In the last couple of posts I’ve been musing about the communication agreement birth and adoptive parents sign in an open adoption—the contract that states how often they will exchange letters and pictures.
Here are links to the first two posts:
Part 1:
Maintaining Your Open Adoption Communication Agreement
Part 2:
Problems That Arise Between Birth/Adoptive Parents in Open Adoption
My question for the day:
Why do parents
not adhere to the terms of the contract?
Here are two speculations, from the perspective of both adoptive and birth parents (readers, please chime in with your own theories):
The balance of power has shifted.
Adoptive parents wait months, and sometimes years, for a child. They feel secretly angry about the power birth parents wield:
- the power to choose who will raise their child.
- the power to meet (or not meet) with the prospective adoptive parents.
- the power to decide to parent (sometimes, birth parents decide to parent after they place their baby with a family).
When adoptive parents finally have the baby in their arms, they relish their newfound power and (consciously or subconsciously) try to put the birth parents out of their minds. In their excitement over the baby’s arrival, they (choose to) forget the grief the birth parents are experiencing. They assume that the birth parent(s) made their decision, so they must be happy with it. They must want to “move on.”
This sudden power shift messes with everyone’s minds. An adoptive parent could easily convince him or herself that the birth family is “better off” not hearing from them.
The Severed Connection
Many birth parents, on the other hand, yearn for a connection with their child, both immediately after the adoption and throughout their child’s life.

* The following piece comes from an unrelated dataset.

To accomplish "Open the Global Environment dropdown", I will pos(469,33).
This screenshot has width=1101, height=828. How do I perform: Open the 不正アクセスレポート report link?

Now relatively powerless to demand communication, birth parents sometimes slink away, feeling used, taken for granted, and unwanted. Waiting respectfully for the adoptive parents to make the first move, they give up when they don’t hear anything.
On the flip side, my friend who’s the director of an adoption agency says that some birth parents demand too much. They request a letter every year until their child turns 18.
I don’t see anything wrong with requesting a yearly letter; if I was a birth parent, I think I would treasure such a letter. I also realize that people’s lives change. People move away; they grow up; they begin new relationships. Should birth and adoptive parents belabor the contact if no one benefits from it—if it’s just a chore?
There are no pat answers to this question. My gut feeling is that if all parties in the adoption truly have the best interest of the child in mind, they will continue the contact as long as they think it will be beneficial to the child.
When children are young, they accept their adoption without question (until my kids were about 4 years old, they assumed all babies came from the adoption agency!). But as they mature, children begin to ask questions about their birth parents, about why they were placed for adoption, and about the relationship between their adoptive and birth parents. They deserve answers. And what better way to learn those answers than going directly to the source?
I’m not advocating passing the buck here. If you’re an adoptive parent, don’t respond to your child’s questions about his/her birth parent questions with, “I don’t know; you’ll have to ask your birth mom.”
Do your best to answer the questions, and admit that you don’t know the answers to some of the questions. If you have a cordial relationship with members of your child’s birth family, let them know (privately) that your child has questions. Ask whether you can get together (either on the phone, via-email, postal mail, or in person) to work through those questions.